Food I've eaten: broccoli and grilled chicken rice bowl

I recently made a commitment to start eating healthier so I don't die in my 50s, and I've discovered that real food tastes good. Stop me if I'm going too fast here.

I mean, don't get me wrong, I'll still eat the heck out of a pizza or a wide variety of fried foods, but I also like vegetables and grilled meat. For example: did you know that grilled chicken is great? It retains way more of the juice compared to oven baking, and as such tastes absolutely delicious. I realize I'm a bit late on the uptake here, but you should try it if all of your previous chicken experience has involved either breadcrumbs or the dry, leathery texture of a cooked shoe.

Game of Thrones season 7

We're four episodes into Game of Thrones' truncated penultimate season, and I'm Not Entirely Pleased.

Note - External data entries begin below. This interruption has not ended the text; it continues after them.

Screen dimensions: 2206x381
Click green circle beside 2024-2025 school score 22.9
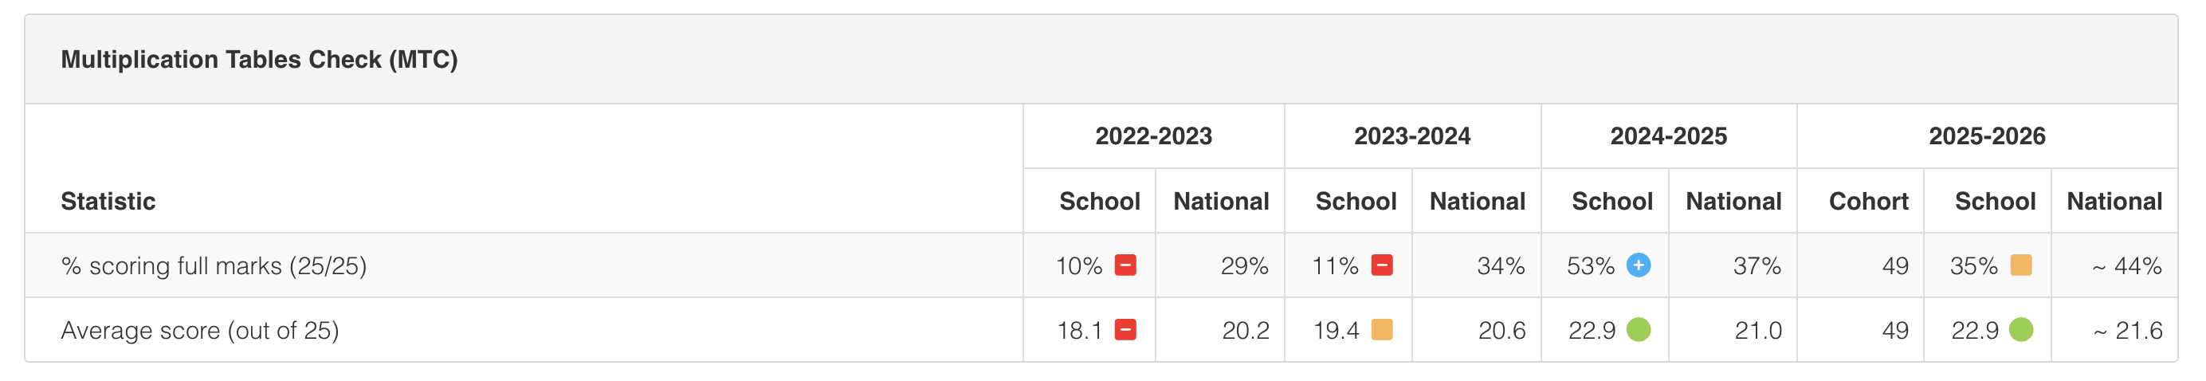click(x=1638, y=330)
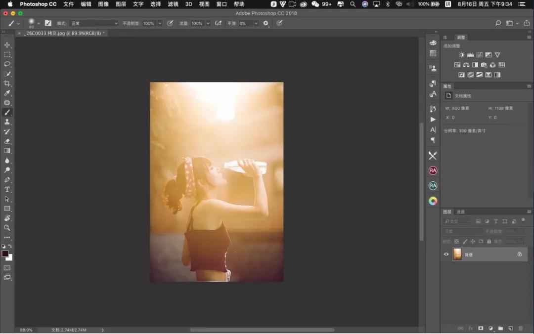Click the 文档属性 document properties label
The width and height of the screenshot is (534, 334).
point(463,96)
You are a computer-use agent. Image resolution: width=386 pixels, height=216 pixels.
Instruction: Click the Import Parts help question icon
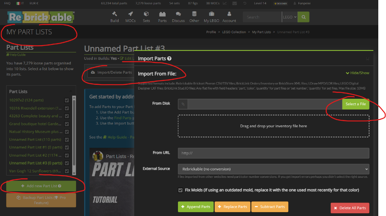point(169,59)
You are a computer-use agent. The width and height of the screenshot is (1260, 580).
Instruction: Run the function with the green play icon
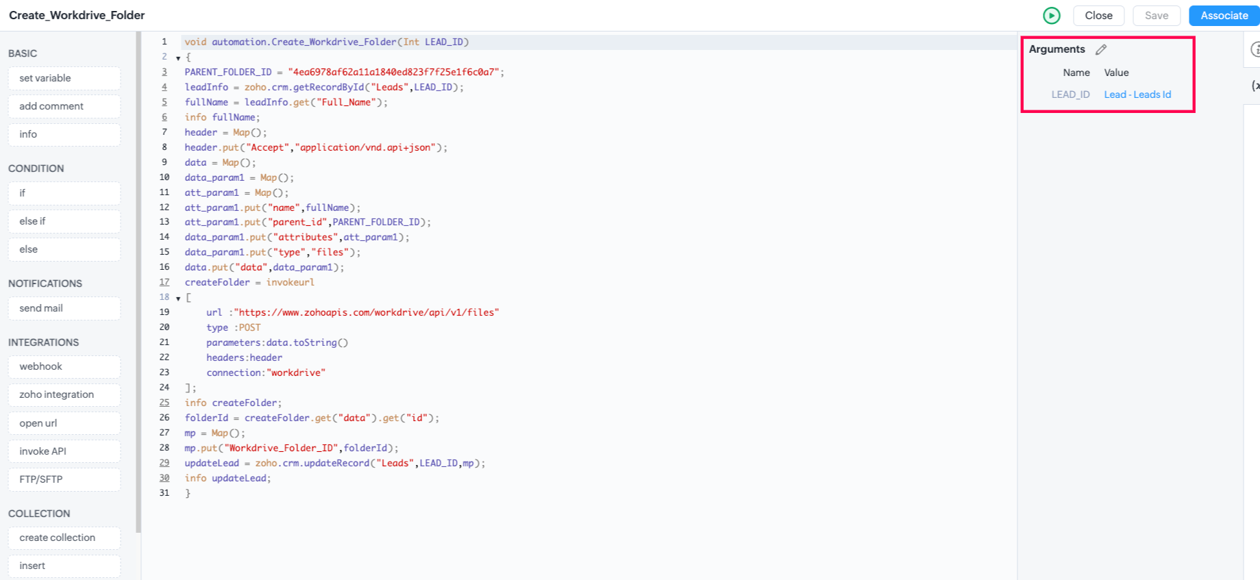coord(1051,15)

On one hand, plot points that the show has been teasing since literally the first episode have finally happened--Dany is finally in Westeros with her dragons--which is undeniably exciting. But the episodes released so far have also been strangely flat and lifeless, featuring unusually poor dialogue and acting (I suspect the latter is a consequence of the former).

The battle scenes are a prime example of why this season isn't really doing it for me. Game of Thrones has come to be known for big, expensive battle sequences that far outstrip anything else on TV in terms of budget and production value, the standout being last season's "Battle of The Bastards". 

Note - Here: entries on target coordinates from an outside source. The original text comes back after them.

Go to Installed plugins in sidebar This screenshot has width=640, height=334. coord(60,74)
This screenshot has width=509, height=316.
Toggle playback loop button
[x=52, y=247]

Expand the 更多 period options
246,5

That scene was the culmination of a two-season-long standoff with the show's most loathsome villain, and a major turning point in the saga of the Stark family that began all the way back in episode one. Given how brutal Game of Thrones can be, you knew* there was a very real chance that the Starks would lose and we'd have to watch Ramsay Bolton butcher a bunch of our favourite characters for shock value.

*(Okay, in hindsight it's obvious that wasn't going to happen, but the show did a good job of making it seem like it might)

By contrast, the two big battles this season (and given how expensive these sequences must have been, I seriously doubt there's another one coming) have been random, fairly low-stakes clashes. One major character momentarily seemed to be in danger; the cliffhanger ending implied that another one is in mortal peril. He's probably not, since at this point the cast has been whittled down to characters who obviously have a role to play in the climax of the series and/or are walking plot triggers that have yet to go off.

That's the thing, over the last season or so Game of Thrones has quietly ceased being a dark, grounded story where there are no heroes and villains and anyone can die at any time, and has become the kind of fantasy story its source material was meant to be a refutation of: a low-stakes action-adventure romp featuring near-superhuman badasses who can't die before their story reaches a suitably dramatic moment.

At this point, I'm just left wondering what the endgame is. Do out heroes defeat the white walkers? I'm not sure how satisfying I'd actually find that. People have floated the possibility of a bleak ending where all the bickering over power finally comes back to bite Westeros in the ass, everyone dies, and our last shot is the Night's King ascending the steps to the Iron Throne. The internet would have the biggest meltdown in history, but I'm kind of hoping that's where we leave off.

Books I Read In July

The Ministry of Utmost Happiness - Arundhati Roy

A third of a great novel. I was head over heels for this at the start, but it begins to feel like several stories chopped up and sandwiched together, complete with wildly varying tones and writing styles.

Roy's writing is still powerful and eloquent, but the plot doesn't hold together.

 

The Underground Railroad - Colson Whitehead

Magical-realist history as polemic. I don't need to tell you how timely the story is, but you should know that it's both devastating and captivating. The kind of book where you can't stop turning the pages, even if part of you doesn't want to find out what happens next.

 

The Essex Serpent - Sarah Perry

Light, bright historical fiction in the mode of Jane Austen (with a possibly-imaginary river serpent). It's cosy and entertaining and the writing is lovely, but you'll see most of the story beats coming a mile off.

 

 

 

The Holocaust - Laurence Rees

Rees delivers both an informative oversight and a compelling new investigation of the Holocaust. This book should be your go-to if you want answers to questions about how and why it happened, and the nature of the Nazi leadership's involvement. 

Includes bonus unsettling parallels to current political discourse.